◆ Exercise:
Take the lines below between the one holding "Task: Close the chat window with the X" and the one holding "Task: Click the FilterAdministrat value icon", inclusive, and copy them exactly. Add nothing.

(Stored data entries)
== Segment start ==

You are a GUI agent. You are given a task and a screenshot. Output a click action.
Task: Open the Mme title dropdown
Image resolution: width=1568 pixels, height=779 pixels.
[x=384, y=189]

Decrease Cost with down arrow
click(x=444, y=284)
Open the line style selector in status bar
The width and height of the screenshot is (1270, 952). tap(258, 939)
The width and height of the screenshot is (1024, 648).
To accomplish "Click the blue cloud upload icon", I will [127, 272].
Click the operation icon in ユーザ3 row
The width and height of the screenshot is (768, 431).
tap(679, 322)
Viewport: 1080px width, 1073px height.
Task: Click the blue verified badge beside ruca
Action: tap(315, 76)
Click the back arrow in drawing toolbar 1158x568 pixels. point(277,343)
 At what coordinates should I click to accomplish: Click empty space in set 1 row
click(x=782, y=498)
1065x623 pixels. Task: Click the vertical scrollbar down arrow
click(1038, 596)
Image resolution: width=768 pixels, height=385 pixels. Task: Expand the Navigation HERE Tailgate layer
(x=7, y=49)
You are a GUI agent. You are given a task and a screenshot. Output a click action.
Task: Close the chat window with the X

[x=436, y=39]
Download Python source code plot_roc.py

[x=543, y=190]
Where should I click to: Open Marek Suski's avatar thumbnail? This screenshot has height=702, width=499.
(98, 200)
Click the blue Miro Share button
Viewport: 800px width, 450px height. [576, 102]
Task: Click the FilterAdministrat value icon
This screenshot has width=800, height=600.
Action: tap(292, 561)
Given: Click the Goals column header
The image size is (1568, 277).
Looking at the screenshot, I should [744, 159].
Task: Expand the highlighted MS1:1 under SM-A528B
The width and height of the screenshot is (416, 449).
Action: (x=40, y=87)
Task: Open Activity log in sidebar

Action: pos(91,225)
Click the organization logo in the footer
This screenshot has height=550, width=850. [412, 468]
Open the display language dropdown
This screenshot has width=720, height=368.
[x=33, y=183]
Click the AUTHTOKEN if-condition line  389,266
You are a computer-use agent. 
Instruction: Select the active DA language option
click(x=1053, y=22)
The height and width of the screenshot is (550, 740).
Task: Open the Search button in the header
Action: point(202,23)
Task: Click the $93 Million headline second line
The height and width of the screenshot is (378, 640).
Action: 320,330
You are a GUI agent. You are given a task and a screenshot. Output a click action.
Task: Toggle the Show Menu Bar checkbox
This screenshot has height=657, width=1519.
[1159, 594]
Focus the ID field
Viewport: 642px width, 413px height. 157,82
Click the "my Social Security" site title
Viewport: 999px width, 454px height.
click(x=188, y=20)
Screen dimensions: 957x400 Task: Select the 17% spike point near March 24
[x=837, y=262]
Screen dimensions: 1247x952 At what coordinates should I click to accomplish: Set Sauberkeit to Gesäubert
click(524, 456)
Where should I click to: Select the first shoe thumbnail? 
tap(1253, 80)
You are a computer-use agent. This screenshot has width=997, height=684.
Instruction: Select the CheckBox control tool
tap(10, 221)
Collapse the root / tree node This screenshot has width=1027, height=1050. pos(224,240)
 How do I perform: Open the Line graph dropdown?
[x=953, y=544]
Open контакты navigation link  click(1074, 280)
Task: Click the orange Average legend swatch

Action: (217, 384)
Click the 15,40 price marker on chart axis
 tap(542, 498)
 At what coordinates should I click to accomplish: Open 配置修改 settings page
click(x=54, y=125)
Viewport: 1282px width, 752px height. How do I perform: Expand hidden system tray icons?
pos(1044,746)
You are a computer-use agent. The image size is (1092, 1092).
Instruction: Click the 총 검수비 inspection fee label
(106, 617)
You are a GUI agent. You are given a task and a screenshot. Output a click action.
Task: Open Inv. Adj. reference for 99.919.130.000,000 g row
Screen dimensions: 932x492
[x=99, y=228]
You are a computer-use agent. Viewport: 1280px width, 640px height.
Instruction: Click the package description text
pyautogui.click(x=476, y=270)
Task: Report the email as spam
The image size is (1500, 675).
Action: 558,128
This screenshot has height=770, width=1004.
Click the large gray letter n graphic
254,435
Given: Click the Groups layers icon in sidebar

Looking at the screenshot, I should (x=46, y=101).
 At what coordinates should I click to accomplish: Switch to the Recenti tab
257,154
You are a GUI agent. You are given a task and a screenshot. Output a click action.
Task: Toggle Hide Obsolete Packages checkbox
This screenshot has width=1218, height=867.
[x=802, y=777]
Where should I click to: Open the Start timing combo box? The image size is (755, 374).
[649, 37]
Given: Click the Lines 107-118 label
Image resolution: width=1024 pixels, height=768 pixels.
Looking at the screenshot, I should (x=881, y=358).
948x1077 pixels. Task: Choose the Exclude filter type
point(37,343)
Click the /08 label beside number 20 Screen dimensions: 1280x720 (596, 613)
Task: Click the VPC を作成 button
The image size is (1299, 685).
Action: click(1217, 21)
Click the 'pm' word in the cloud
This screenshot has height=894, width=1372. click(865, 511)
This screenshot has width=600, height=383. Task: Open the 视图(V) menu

== Segment end ==

◆ Written response:
Task: Close the chat window with the X

[x=436, y=39]
Download Python source code plot_roc.py

[x=543, y=190]
Where should I click to: Open Marek Suski's avatar thumbnail? This screenshot has height=702, width=499.
(98, 200)
Click the blue Miro Share button
Viewport: 800px width, 450px height. [576, 102]
Task: Click the FilterAdministrat value icon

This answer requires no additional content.